# Written instruction:
Rewrite the data from the line containing "Where should I click to: Click the trophy" through the line containing "click(175, 124)", changing "trophy icon" to "star icon" and leaving everything else the same.

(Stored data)
— begin —
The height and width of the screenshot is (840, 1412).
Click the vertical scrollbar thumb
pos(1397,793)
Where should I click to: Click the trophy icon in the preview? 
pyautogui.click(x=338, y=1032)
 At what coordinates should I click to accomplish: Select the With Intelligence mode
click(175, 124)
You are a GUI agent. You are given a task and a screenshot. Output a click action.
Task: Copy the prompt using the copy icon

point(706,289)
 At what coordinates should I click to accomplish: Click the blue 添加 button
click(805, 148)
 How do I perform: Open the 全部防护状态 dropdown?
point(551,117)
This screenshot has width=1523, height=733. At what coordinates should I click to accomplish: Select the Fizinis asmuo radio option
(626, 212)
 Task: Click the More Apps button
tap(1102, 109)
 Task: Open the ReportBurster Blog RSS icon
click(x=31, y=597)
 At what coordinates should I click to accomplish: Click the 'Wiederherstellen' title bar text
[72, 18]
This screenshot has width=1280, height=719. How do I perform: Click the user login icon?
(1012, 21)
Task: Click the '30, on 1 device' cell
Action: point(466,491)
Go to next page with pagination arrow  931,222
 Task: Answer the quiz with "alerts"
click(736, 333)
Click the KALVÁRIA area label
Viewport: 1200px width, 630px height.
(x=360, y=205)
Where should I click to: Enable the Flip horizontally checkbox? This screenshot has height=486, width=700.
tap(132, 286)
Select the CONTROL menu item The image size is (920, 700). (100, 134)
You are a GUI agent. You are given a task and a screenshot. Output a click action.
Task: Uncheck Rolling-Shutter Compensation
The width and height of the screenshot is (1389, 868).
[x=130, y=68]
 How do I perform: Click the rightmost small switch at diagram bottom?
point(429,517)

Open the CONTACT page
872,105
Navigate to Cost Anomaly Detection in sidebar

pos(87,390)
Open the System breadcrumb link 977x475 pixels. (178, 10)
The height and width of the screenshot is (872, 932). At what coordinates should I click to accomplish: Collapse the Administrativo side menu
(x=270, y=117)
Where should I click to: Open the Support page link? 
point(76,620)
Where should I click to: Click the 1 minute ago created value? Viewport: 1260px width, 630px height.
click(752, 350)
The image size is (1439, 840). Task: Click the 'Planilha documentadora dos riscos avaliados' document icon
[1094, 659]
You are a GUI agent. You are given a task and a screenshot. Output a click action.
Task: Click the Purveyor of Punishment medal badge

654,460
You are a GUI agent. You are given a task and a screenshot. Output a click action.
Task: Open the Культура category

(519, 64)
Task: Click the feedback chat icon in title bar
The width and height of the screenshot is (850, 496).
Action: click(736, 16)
— end —
# Result for this task:
Where should I click to: Click the star icon in the preview? 
pyautogui.click(x=338, y=1032)
 At what coordinates should I click to accomplish: Select the With Intelligence mode
click(175, 124)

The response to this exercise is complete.